Urban habitat; Olympian hopeful
A tale of two venuesThe southern shore of Meadow Lake is quiet on this afternoon in July. The baseball field is empty. A family of six sits at a picnic table in the shadow of the Jewel Avenue Bridge, an arterial road that cuts between Meadow and Willow Lakes in Flushing Meadows Corona Park in Queens, NY. A few bikers and inline skaters wind their ways down paths, but the heat wave that has recently immersed the city has halted most outdoor activities. The occasional breeze off the lakes briefly stirs the heavy moist air.
This grassy patch scarcely registers as anything more than roadside greenery to drivers exiting the Grand Central Parkway. If New York City's Olympic bid for the 2012 summer games had been accepted, this section of the park would have vanished underwater, along with the wetlands that encircle Willow Lake, to make room for the rowing and kayaking venues.
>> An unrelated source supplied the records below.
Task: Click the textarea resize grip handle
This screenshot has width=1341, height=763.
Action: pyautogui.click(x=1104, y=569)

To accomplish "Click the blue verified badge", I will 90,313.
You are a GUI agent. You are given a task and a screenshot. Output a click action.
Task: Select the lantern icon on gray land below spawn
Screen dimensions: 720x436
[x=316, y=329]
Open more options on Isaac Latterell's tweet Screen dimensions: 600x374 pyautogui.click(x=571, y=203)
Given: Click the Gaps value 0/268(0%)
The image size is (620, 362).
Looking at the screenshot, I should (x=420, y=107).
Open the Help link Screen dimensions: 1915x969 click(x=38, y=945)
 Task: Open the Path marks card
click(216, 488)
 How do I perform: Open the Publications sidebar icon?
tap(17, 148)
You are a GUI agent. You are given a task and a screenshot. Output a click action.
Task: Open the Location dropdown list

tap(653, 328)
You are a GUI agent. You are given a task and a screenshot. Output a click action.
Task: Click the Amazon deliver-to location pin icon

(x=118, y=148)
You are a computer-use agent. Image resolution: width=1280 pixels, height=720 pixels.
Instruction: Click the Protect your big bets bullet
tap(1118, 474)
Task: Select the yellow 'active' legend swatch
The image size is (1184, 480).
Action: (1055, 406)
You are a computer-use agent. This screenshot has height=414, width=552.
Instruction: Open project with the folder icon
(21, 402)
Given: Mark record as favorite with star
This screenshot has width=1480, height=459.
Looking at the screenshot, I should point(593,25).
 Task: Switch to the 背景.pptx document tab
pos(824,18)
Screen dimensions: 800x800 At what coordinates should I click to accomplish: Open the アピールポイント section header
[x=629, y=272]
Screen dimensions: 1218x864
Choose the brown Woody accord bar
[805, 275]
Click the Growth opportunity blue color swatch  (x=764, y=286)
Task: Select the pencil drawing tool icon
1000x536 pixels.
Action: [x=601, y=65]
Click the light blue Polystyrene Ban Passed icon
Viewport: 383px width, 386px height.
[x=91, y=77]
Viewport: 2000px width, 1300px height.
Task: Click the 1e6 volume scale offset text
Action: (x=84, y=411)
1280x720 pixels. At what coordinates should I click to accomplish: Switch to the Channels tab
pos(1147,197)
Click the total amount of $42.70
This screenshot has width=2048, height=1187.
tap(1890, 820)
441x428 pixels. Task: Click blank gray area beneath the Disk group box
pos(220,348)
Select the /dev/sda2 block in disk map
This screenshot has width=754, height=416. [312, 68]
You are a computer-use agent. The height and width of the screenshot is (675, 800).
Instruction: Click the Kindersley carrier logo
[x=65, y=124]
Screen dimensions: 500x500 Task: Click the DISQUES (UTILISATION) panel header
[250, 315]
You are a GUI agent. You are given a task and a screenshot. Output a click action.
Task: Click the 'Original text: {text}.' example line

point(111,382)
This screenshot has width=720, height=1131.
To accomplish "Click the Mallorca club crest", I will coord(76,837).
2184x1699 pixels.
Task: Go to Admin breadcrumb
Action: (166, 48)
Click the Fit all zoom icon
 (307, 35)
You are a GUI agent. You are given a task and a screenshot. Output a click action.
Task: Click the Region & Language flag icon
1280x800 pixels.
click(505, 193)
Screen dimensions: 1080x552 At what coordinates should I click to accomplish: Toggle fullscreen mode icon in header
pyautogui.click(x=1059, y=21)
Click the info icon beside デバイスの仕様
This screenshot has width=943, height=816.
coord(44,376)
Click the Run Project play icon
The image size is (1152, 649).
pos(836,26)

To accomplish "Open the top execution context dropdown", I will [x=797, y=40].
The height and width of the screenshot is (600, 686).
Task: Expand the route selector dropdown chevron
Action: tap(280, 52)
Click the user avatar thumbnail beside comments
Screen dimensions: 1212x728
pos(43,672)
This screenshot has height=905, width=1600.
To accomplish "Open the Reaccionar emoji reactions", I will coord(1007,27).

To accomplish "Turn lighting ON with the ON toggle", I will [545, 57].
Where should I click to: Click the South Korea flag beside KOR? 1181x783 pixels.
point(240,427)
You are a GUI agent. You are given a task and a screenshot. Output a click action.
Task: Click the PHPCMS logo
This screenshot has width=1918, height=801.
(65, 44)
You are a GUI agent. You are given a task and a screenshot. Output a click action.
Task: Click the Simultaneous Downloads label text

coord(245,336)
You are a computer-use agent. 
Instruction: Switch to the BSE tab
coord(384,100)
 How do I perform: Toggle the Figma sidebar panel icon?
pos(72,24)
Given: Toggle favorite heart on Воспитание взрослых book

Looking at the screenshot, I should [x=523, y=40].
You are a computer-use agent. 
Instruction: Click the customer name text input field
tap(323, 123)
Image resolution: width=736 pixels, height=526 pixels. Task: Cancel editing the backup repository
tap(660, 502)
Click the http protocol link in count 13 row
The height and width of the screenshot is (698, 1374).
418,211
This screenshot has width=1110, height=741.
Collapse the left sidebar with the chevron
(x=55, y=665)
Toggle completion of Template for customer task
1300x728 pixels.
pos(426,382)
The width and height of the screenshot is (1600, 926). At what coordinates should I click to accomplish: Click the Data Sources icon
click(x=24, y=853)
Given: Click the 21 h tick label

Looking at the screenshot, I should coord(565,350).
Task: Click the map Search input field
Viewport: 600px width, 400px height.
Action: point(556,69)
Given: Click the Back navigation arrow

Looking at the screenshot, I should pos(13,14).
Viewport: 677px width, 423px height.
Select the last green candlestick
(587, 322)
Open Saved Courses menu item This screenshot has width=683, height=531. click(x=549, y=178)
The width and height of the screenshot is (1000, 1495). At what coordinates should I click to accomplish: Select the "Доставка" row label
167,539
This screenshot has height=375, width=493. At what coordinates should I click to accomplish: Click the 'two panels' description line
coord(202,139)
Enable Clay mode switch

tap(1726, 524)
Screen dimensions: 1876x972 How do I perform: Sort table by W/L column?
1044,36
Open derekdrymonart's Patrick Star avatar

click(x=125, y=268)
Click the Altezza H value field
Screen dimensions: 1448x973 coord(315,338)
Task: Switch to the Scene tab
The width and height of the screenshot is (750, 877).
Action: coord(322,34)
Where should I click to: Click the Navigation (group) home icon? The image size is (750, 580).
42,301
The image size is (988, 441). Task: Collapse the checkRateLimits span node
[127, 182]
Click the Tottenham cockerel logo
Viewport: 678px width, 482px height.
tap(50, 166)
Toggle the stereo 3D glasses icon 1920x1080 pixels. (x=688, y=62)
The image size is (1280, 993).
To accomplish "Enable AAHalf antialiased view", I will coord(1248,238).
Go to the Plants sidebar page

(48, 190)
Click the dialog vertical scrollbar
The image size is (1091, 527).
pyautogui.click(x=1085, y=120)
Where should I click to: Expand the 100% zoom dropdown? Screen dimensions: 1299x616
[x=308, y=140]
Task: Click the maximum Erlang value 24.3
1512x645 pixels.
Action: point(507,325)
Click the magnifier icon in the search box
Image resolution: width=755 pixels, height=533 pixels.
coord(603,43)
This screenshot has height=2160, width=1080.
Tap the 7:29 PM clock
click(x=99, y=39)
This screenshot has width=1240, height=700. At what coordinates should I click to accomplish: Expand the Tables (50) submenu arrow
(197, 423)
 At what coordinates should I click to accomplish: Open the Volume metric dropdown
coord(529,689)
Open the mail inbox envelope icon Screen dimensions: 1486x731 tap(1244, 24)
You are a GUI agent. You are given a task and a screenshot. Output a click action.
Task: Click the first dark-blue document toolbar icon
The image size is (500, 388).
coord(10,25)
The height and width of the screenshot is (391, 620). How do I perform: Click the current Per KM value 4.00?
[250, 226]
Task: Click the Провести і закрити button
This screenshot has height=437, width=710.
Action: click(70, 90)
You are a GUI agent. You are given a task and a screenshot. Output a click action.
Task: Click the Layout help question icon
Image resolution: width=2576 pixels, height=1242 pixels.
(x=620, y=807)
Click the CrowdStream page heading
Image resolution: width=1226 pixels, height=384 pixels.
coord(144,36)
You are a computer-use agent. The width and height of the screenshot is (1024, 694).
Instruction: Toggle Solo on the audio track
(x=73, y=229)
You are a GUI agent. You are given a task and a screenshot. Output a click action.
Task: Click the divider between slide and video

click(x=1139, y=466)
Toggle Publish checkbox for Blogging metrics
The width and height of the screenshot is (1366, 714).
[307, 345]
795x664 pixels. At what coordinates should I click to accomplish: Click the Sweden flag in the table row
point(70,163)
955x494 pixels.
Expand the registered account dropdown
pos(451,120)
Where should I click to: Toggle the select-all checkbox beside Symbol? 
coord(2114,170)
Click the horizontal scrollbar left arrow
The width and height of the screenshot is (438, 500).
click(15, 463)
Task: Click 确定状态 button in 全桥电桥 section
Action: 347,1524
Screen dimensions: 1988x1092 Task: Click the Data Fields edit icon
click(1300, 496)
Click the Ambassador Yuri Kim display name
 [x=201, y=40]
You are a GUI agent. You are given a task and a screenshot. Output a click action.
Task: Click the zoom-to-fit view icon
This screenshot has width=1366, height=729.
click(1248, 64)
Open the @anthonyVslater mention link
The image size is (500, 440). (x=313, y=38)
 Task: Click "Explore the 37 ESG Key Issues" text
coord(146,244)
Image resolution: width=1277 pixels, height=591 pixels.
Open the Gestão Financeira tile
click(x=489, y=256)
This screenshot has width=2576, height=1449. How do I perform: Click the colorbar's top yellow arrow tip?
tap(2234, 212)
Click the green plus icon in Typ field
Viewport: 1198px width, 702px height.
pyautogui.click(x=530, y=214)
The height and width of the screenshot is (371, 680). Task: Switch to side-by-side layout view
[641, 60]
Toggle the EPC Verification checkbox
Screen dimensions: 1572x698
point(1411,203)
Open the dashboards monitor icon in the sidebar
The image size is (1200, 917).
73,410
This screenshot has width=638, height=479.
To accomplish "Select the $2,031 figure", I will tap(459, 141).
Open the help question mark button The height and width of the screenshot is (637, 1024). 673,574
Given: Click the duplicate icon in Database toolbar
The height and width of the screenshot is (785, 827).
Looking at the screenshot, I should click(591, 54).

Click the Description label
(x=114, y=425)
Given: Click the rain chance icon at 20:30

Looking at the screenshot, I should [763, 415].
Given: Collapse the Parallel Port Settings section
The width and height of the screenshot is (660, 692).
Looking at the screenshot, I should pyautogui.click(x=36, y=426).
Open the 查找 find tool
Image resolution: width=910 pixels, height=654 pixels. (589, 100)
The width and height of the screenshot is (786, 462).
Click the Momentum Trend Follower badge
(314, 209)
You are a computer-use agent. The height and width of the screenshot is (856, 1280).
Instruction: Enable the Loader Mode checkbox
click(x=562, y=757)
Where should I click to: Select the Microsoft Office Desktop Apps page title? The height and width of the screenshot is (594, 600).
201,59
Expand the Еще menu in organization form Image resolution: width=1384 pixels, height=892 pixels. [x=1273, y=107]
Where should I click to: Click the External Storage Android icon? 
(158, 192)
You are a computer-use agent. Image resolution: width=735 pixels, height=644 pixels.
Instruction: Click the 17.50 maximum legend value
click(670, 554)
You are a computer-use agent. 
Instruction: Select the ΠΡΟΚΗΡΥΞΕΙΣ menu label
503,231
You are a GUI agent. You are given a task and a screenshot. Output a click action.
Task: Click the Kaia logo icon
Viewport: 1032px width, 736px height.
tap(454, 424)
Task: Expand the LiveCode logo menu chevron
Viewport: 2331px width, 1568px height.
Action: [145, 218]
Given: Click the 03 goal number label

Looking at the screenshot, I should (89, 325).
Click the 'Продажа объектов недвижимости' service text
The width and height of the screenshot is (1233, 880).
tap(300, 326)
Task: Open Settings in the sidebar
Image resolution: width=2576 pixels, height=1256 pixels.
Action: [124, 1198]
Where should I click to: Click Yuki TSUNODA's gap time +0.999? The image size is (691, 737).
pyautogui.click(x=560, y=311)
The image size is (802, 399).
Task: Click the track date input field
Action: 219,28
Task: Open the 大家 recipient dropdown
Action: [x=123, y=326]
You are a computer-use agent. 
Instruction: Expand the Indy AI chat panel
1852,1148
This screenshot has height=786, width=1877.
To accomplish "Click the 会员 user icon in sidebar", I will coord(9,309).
"It would have meant radical changes for the park," says Patricia Dolan, President of the Kew Garden Hills Civic Association, a neighborhood that borders the park. "To start with, Willow Lake is protected habitat. And it would have been at great expense to taxpayers to have to rebuild the Jewel Avenue Bridge.
The Olympic plan called for two lakes in the shape of a crooked "11." The channel that connects the lakes now was to be filled with whitewater rapids. Kayakers would have carved their way to the finish line steps from the picnicking family. For conservationists, the plan had but one redeeming quality: a clean Meadow Lake.
"They were going to dredge the lake,” says Dolan. "We hope the city still does it, but they've been promising that for years."
In the 1930s, parks commissioner Robert Moses began transforming Flushing Meadows Corona Park from a dumping ground into the second largest of New York City’s parks. He also diverted Flushing Creek to form two freshwater lakes and brought the first of two World's Fairs the park would host.
The commotion of the park's north side, where Shea Stadium, the U.S. Tennis Center and the Queens Museum of Art are situated, is contrasted sharply by the sublimity of Willow Lake in the south, which is often closed to the public. Even though it barely fits in between the expressways on either side, Meadow Lake is a prime destination for Queens’ residents. School buses lined up outside the Boathouse on the eastern shore bring scores of schoolchildren running around in life vests waiting to paddle out onto the lake. The picturesque western shore is home to a shore restoration project by the group New Yorkers For Parks. If the many visitors and varied recreational uses of Meadow Lake aren't enough reasons to confront its pollution, the renewed hope of an Olympics in 2016 might be.